AFP - Former Peruvian president Alberto Fujimori is scheduled to testify Wednesday and Friday as his lengthy human rights abuse trial draws to an end.
Fujimori, president from 1990-2000, is accused of ordering two massacres that killed 25 people and designing a "dirty war" strategy to combat leftist insurgents including the Maoist Shining Path group and the Tupac Amaru guerrilla movement.
The iron-willed ex-president, now in poor health, has been on trial since December 2007. He is already serving a six-year prison term for abuse of power in an unrelated case.
The trial's presiding judge, Cesar San Martin, said Monday that Fujimori would testify in his defense on Wednesday and Friday.
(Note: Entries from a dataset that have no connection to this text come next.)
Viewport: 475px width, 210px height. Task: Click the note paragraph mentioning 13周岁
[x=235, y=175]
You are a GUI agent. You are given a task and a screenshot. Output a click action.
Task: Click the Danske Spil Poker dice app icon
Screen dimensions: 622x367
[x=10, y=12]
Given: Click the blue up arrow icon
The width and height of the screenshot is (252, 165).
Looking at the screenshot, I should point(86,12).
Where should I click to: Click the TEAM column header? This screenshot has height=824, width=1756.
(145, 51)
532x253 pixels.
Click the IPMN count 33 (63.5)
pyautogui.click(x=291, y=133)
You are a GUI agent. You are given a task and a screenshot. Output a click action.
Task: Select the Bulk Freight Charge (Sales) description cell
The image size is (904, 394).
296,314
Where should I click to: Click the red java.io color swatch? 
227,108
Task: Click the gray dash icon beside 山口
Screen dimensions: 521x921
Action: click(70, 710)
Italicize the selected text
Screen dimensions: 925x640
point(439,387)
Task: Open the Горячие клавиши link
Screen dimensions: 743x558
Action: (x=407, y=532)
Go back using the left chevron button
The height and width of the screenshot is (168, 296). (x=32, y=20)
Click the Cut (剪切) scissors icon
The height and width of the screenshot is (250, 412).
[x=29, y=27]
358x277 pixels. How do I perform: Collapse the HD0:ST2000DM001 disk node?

The special tribunal handling the case will announce the date of its sentence once Fujimori completes his testimony, San Martin said, after his defense team presented its closing arguments on Monday.
Fujimori, 70, has long maintained he is innocent. If convicted, he faces up to 30 years in prison.
The ex-president's attorney Cesar Nakazaki, speaking in the 158th trial session, asked the tribunal Monday "to absolve my client for the lack of proof on the charges pertaining to the charges of assassinations, injuries and kidnapping."
The case against Fujimori focuses on the November 1991 massacre in the neighborhood of Barrios Altos, in which 15 people were killed, and the July 1992 shooting at La Cantuta University, in which 10 people were killed. A hit squad of Peruvian soldiers carried out the killings.
But Nakazaki said "it has not been proven that (Fujimori) was in a leadership role" that would have allowed him to "dictate the orders that led to the killings of Barrios Altos and La Cantuta."
Fujimori is also on trial for the 1992 abductions of journalist Gustavo Gorriti and businessman Samuel Dyer.
The ex-president's trial has been suspended several times due to his ill health. In May, Fujimori had a cancerous growth removed from his tongue, and in September a benign tumor was extracted from his pancreas.
Fujimori is the first democratically-elected president in Latin America to be brought to trial for human rights violations.
He fled to Tokyo in 2000 amid a corruption scandal and resigned the presidency by fax from his hotel.
Japan considered Fujimori, whose parents were Japanese, to be a national and refused to extradite him. But Fujimori traveled in 2005 to Chile, which granted an extradition request from Peru to send him for trial.